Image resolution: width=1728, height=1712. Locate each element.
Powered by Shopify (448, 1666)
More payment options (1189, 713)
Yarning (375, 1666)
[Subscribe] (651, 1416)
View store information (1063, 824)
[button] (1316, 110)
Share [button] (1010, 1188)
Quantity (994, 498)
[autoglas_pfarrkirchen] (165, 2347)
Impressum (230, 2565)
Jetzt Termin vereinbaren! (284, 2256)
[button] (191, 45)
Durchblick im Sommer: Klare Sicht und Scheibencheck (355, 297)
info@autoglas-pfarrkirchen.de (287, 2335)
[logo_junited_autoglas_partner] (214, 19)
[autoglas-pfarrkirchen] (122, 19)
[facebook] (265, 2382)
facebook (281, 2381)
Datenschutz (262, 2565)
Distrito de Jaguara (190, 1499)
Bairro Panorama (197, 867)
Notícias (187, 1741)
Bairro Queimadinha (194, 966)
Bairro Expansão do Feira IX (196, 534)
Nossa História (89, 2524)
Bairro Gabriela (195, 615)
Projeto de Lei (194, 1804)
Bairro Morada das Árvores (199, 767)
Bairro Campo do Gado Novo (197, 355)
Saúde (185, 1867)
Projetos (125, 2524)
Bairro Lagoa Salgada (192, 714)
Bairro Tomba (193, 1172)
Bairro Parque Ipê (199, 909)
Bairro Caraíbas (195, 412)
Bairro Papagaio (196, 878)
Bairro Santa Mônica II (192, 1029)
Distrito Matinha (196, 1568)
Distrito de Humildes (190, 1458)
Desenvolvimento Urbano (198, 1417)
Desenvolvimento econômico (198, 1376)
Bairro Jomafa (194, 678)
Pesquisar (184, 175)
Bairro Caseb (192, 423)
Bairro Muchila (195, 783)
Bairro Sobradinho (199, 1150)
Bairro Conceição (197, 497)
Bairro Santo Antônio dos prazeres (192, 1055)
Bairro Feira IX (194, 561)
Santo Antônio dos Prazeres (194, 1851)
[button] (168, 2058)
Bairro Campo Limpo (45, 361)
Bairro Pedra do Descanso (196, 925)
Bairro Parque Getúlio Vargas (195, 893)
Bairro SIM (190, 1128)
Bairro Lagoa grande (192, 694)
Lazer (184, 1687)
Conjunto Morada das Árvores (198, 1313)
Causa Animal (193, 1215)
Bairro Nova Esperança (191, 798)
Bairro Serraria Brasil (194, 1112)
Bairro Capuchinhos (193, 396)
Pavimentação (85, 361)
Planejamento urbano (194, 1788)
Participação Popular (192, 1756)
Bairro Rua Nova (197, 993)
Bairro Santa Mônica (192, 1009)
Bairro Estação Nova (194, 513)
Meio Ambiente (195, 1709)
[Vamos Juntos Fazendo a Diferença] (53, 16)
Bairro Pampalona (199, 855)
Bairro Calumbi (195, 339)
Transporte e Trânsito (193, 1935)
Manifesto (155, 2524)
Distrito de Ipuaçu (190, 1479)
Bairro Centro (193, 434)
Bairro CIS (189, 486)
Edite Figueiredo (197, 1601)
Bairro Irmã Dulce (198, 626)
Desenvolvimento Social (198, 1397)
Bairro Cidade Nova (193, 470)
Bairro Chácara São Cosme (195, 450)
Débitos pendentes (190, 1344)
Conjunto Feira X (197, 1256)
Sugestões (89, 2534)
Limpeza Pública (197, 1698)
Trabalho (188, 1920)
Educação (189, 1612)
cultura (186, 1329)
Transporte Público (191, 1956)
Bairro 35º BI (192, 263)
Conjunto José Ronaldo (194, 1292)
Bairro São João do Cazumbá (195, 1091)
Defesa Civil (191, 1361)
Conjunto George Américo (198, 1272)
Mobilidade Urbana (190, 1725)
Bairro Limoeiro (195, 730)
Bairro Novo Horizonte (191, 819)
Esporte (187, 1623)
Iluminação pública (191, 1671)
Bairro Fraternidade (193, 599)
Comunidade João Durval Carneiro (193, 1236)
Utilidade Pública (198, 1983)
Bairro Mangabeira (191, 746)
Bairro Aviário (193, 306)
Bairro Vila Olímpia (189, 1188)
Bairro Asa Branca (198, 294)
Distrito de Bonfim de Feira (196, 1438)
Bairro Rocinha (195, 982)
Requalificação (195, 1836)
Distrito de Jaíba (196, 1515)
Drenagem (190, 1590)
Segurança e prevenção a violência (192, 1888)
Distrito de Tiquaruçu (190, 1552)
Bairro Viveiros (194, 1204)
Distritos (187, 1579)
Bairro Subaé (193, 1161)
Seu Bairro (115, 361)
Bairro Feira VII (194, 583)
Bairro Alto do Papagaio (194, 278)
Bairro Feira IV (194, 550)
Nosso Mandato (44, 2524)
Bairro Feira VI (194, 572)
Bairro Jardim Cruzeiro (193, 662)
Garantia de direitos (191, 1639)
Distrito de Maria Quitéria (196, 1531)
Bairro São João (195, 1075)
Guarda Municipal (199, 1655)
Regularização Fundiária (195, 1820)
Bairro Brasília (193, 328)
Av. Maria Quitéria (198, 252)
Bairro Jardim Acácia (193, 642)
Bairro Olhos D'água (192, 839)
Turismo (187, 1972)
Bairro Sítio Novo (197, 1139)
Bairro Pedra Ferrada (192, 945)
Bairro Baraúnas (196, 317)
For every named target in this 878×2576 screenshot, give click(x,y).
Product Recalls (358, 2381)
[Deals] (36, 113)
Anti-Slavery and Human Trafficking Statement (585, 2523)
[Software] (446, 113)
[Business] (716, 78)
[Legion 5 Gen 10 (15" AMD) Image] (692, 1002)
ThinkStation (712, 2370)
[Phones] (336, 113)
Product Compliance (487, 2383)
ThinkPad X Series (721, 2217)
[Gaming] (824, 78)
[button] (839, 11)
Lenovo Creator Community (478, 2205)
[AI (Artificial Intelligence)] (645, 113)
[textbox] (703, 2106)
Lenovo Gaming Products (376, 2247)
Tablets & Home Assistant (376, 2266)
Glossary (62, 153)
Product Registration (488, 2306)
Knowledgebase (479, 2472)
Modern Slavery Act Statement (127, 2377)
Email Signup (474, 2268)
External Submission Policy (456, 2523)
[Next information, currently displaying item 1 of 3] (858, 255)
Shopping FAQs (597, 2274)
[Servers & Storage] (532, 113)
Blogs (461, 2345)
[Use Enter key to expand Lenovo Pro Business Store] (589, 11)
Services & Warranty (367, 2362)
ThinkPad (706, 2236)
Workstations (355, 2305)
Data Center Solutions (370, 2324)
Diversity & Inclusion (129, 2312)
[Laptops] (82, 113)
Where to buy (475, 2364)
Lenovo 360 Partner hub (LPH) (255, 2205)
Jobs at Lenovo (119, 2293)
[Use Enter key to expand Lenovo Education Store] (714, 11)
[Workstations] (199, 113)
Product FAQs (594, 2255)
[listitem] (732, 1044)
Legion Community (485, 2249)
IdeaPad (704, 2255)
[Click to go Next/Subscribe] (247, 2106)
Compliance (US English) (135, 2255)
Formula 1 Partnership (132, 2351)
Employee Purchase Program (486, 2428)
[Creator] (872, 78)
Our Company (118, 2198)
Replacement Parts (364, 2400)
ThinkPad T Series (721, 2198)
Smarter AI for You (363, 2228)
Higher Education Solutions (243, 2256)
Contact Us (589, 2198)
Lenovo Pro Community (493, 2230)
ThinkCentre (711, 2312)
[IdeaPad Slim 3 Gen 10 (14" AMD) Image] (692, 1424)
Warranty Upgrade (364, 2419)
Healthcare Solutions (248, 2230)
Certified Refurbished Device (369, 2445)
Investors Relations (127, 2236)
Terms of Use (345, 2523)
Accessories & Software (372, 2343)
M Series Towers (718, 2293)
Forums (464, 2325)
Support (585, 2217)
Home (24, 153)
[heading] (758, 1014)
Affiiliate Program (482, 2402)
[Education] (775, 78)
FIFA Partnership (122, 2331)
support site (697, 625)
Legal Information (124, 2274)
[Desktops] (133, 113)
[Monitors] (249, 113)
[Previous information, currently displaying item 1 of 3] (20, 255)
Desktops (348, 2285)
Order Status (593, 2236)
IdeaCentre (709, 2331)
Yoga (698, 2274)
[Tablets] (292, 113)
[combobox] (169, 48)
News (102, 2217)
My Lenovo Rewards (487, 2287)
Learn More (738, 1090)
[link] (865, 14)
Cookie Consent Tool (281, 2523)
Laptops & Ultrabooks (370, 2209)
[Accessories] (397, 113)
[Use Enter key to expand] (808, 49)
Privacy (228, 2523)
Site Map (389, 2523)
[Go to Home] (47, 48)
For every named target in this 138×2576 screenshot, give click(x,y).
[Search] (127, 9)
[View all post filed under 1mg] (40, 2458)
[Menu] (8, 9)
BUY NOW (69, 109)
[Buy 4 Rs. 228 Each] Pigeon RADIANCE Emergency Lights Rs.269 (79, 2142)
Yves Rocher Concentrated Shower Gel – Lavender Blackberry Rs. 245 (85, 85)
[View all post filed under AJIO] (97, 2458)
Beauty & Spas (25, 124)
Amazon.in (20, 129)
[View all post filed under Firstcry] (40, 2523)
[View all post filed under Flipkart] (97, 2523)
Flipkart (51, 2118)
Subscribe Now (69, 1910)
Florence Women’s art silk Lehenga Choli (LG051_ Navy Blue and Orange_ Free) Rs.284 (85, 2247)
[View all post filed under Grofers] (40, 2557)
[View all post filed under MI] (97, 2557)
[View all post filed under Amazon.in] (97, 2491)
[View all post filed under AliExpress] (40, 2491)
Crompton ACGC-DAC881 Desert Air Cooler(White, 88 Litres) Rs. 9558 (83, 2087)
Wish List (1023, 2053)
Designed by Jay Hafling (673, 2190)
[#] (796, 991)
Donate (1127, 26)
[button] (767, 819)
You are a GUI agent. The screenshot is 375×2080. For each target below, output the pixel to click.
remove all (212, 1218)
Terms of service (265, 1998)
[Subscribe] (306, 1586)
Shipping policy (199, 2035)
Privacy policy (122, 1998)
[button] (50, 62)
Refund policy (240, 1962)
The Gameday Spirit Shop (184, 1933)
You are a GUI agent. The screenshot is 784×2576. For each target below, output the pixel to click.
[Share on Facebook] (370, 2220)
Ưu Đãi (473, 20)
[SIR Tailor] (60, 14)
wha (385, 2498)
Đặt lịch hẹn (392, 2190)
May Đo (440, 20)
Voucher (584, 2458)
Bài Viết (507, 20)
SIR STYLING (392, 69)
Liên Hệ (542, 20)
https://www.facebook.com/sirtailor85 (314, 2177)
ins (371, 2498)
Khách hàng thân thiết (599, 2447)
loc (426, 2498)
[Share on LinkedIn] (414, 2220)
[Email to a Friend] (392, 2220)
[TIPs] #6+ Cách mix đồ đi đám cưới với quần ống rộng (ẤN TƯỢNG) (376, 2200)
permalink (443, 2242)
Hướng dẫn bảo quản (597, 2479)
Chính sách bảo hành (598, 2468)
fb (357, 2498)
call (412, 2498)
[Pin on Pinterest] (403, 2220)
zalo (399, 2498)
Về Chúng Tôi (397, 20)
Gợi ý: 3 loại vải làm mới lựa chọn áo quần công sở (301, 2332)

* Exercise description
Starting with the line above that holds "ThinkCentre (711, 2312)" and stopping with the line that holds "M Series Towers (718, 2293)", reproduce each line exactly, omitting all other lines.

* Response below
ThinkCentre (711, 2312)
[IdeaPad Slim 3 Gen 10 (14" AMD) Image] (692, 1424)
Warranty Upgrade (364, 2419)
Healthcare Solutions (248, 2230)
Certified Refurbished Device (369, 2445)
Investors Relations (127, 2236)
Terms of Use (345, 2523)
Accessories & Software (372, 2343)
M Series Towers (718, 2293)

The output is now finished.